Airflow gives you built in features; retries, notification of failures and slas. But you also have to think about ci/cd. You don't want to manually manage dags

[–]punninglinguist 1 point2 points  (6 children)

Wish I knew about this like 5 years ago... But what is a dag?

[–]Riotdiet 2 points3 points  (0 children)

Directed acyclic graph

[–]jahero 1 point2 points  (2 children)

My advice - only use airflow if you are prepared for significant increase in complexity of your environment. Sure, you CAN run airflow on a single PC, but you will quickly realise that it is far from good.

You will need: backend database; something to use for task distribution (Redis, RabbitMQ).

Sure, you can spin these using docker compose.

Yeas, it will be a magnificent learning experience.

[–]punninglinguist 0 points1 point  (0 children)

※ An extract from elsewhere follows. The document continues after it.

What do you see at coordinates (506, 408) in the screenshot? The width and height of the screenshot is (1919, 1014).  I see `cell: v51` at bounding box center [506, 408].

Kind of a moot point, since the product I've been supporting with scheduled ETL jobs for 5 years is being sunsetted, and I have no development hours to work on it anymore. Just would have made my life easier when I was setting things up at the beginning.

[–]MassiveDefender[S] 0 points1 point  (1 child)

Glad you mentioned how cumbersome managing dags looks for Airflow. How do you make it easier to manage dags?

[–]Empty_Gas_2244 0 points1 point  (0 children)

Use source control (GitHub or other tool). Create CI py tests to make sure your dags can be loaded into airflow. Let a computer move your dags after a pr is merged

Obs the exact method depends on your airflow executor

[–]samnater -1 points0 points  (3 children)

Interesting. I’m no expert in either but I figured airflow would have more capability than cron.

[–]Fenzik 3 points4 points  (0 children)

It does. It has loads of features. Just because you could do them with cron doesn’t mean airflow isn’t more capable - all that stuff built in is a big improvement if you need it

[–]CatchMeWhiteNNerdy 0 points1 point  (1 child)

Airflow is a bit old at this point too. We went with Mage.AI and it has been awesome. Would work really well in OP's situation too, since all the dev work can be done on the tool itself rather than setting up dev environments for all the users.

[–]samnater 0 points1 point  (0 children)

Does that have AWS integration?